Readers recall that the inability of market participants to determine the solvency of each bank froze the interbank loan market and the bank unsecured debt market at the beginning of the credit crisis and again late last year.
There is only one solution that will allow market participants to always be able to determine a bank's solvency. That solution is to require banks to provide ultra transparency and disclose their current asset, liability and off-balance sheet exposure details.
Any other solution just leaves banks with their current disclosure practices that results in banks resembling 'black boxes'. As 'black boxes', market participants cannot determine if banks are solvent or not.
At the same time, market participants learned at the start of the crisis not to trust what regulators had to say about solvency. Going into the crisis, regulators were maintaining that the banks were low risk as financial innovation had allowed them to transfer risk to better holders throughout the financial system.
As everyone learned, this was not true.
Given that the Financial Crisis Inquiry Commission and the Bank of England's Mervyn King view the inability to determine individual bank solvency as a major contributor to the on-going crisis, the question is: why have regulators not addressed this issue.
The Wall Street Journal reported on Europe's growing cash hoard.
Some of Europe's biggest banks are increasingly hoarding their cash at central banks, anxious the continent's crisis could intensify and leave them with bigger problems.
At the end of March, 10 of Europe's biggest banks had parked a total of nearly $1.2 trillion of cash at central banks around the world, according to an analysis by The Wall Street Journal of bank disclosures. The total is $128 billion higher, or a 12% jump, since December ....

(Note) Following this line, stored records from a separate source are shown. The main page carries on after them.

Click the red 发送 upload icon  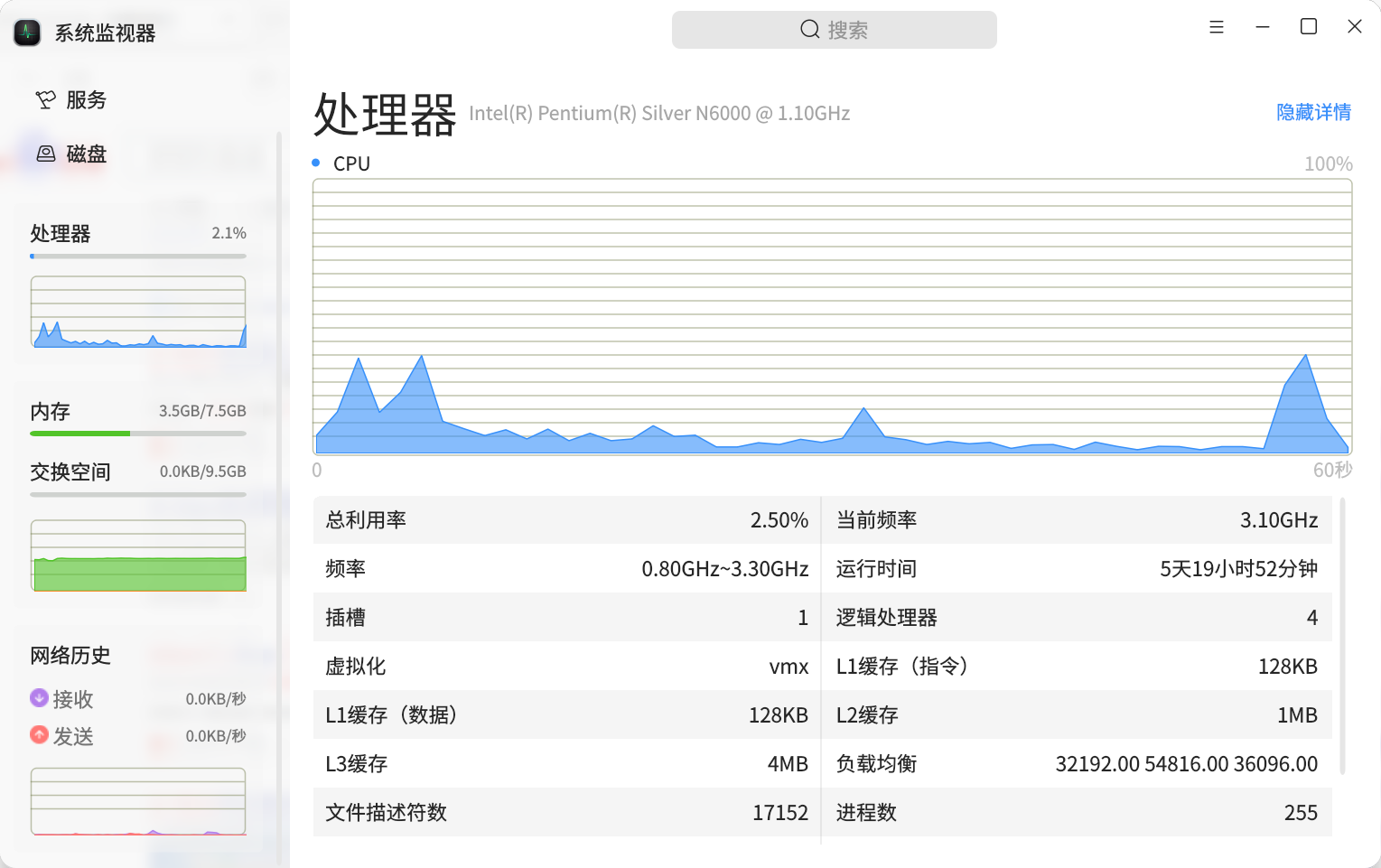pos(39,735)
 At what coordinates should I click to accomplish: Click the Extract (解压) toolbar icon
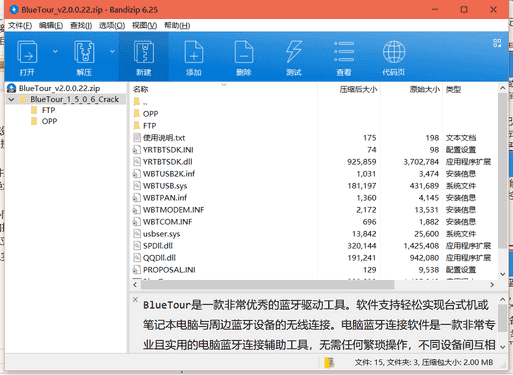[x=84, y=52]
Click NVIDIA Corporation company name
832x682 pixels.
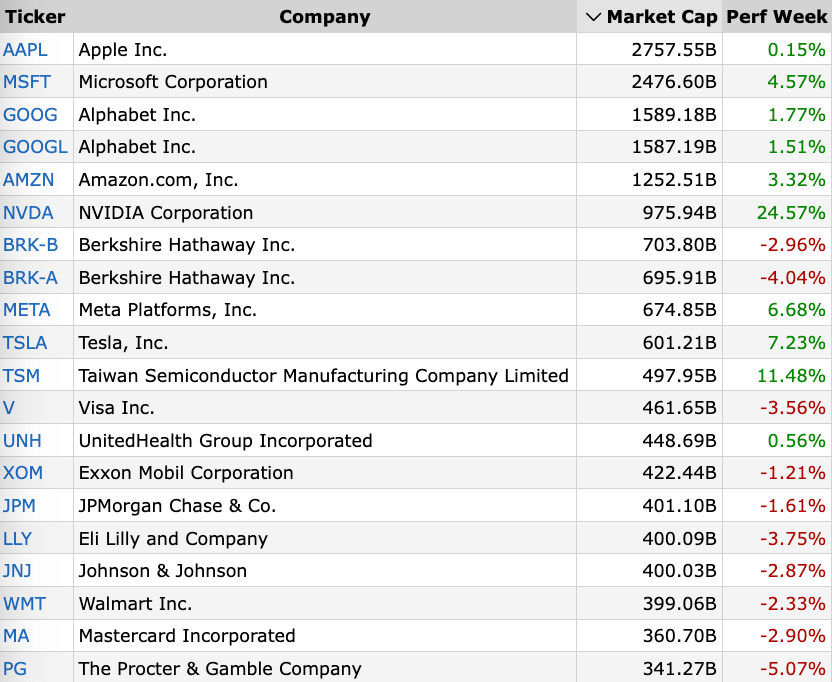pos(166,212)
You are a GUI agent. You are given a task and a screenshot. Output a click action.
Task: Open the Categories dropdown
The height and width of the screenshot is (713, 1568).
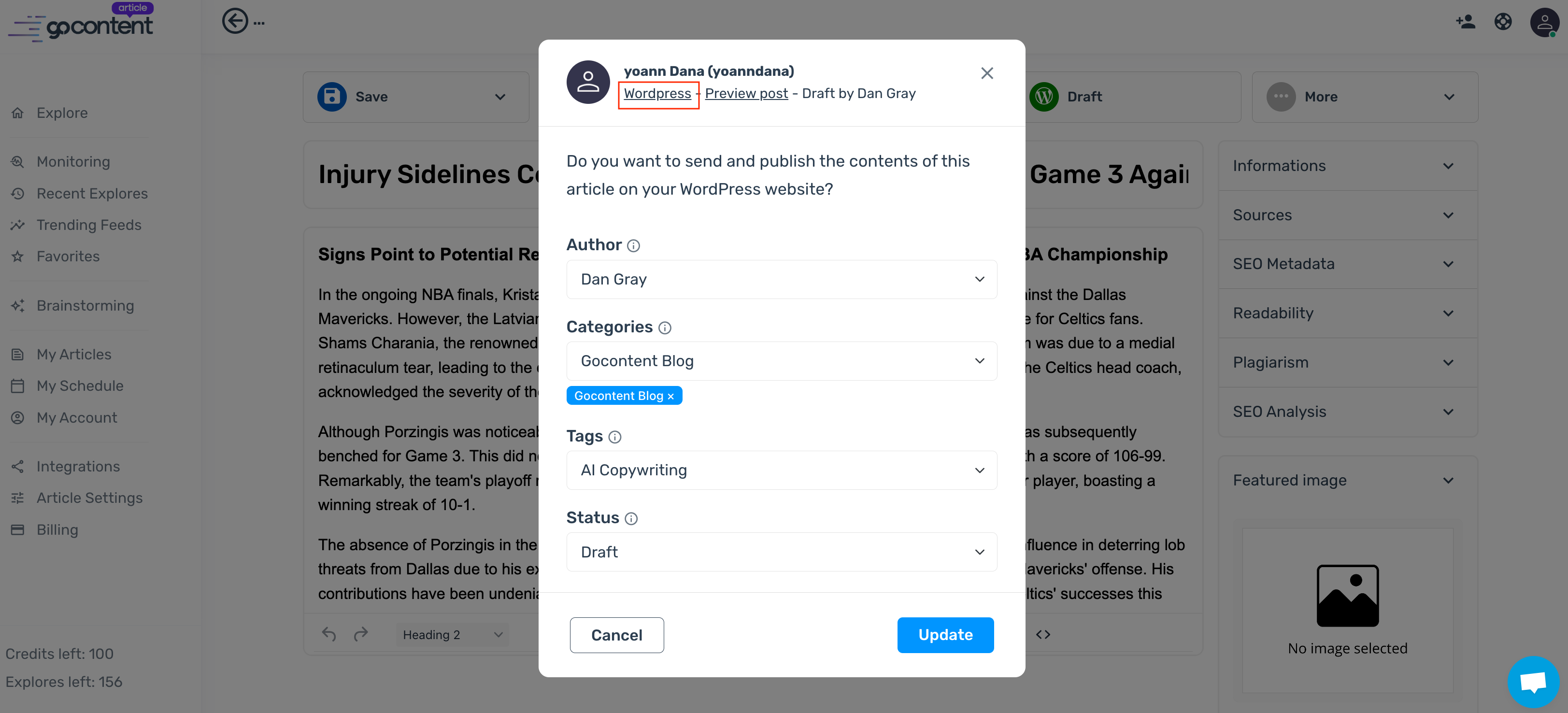pyautogui.click(x=781, y=361)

After a three-month thaw earlier this year, bank-funding markets are showing signs of another freeze.
European banks that deposit their money at central banks rather than lend it to customers or use it for other purposes are ensuring they have ready access to funds if they encounter trouble refinancing their debts or if other emergencies prompt customers to withdraw large amounts of money, such as credit-rating downgrades.
Much of the $440 billion increase by the 10 European banks since September is a byproduct of the $1 trillion of cheap three-year loans that the European Central Bank doled out to hundreds of banks in recent months. Such loans were intended to defuse a looming liquidity crisis as banks struggled to borrow money.
Central bankers and policy makers also hoped the infusion would coax banks to start lending more and buy their governments' bonds, in turn helping to ease economic and financial problems in Europe.
Instead, recent disclosures by the banks reviewed by the Journal show they are largely playing it safe. Banco Santander SA borrowed about €40 billion ($52.3 billion) from the ECB. Last month, Spain's biggest bank by most measures said in a regulatory filing that it "deposited most of the funds captured in the ECB, which boosted significantly its liquidity buffer while improving its structure by replacing short-term maturities with longer ones."...
The No. 1 priority is to keep the bank safe during a rocky period," said Bruce Van Saun, finance chief at RBS, where cash reserves at central banks rose to £82 billion ($132.4 billion) at the end of March. "The funding environment is still improved from the second half of last year, but it is getting a little jittery in Europe."
That flood evaporated with the resurgence of euro-zone anxiety this spring. In April, European banks sold a total of about €24 billion of bonds, according to Dealogic. Aside from last December's anemic €12.8 billion total, April's bond issuance was the smallest amount in more than a year.
The trend is especially stark among Spanish and Italian banks. After churning out a total of nearly €9 billion worth of unsecured bonds in the first quarter, Italian lenders didn't manage to sell any in April, according to Dealogic. In Spain, banks sold just €18 million of such bonds in April, after issuing nearly about €8 billion in the first three months of the year.
It isn't just bond investors that have grown wary of lending to some European banks. Fellow banks have tightened their purse strings, too.
Spanish banks saw the amount of interbank loans drop about €51 billion in March, while Italian banks lost €29 billion of such funds, according to analysts at RBC Capital Markets.
"The contraction is worryingly large, and highlights the speed with which interbank flows can affect a banking system's liquidity position," the RBC analysts wrote in a May 2 research note.
The situation is prompting banks to remain conservative. Over the rest of 2012, Spanish banks face about €61 billion of bonds maturing, while Italian lenders face about €43 billion. By keeping most of the money they borrowed from the ECB parked at various central banks, the lenders can tap those reserves if markets remain shut.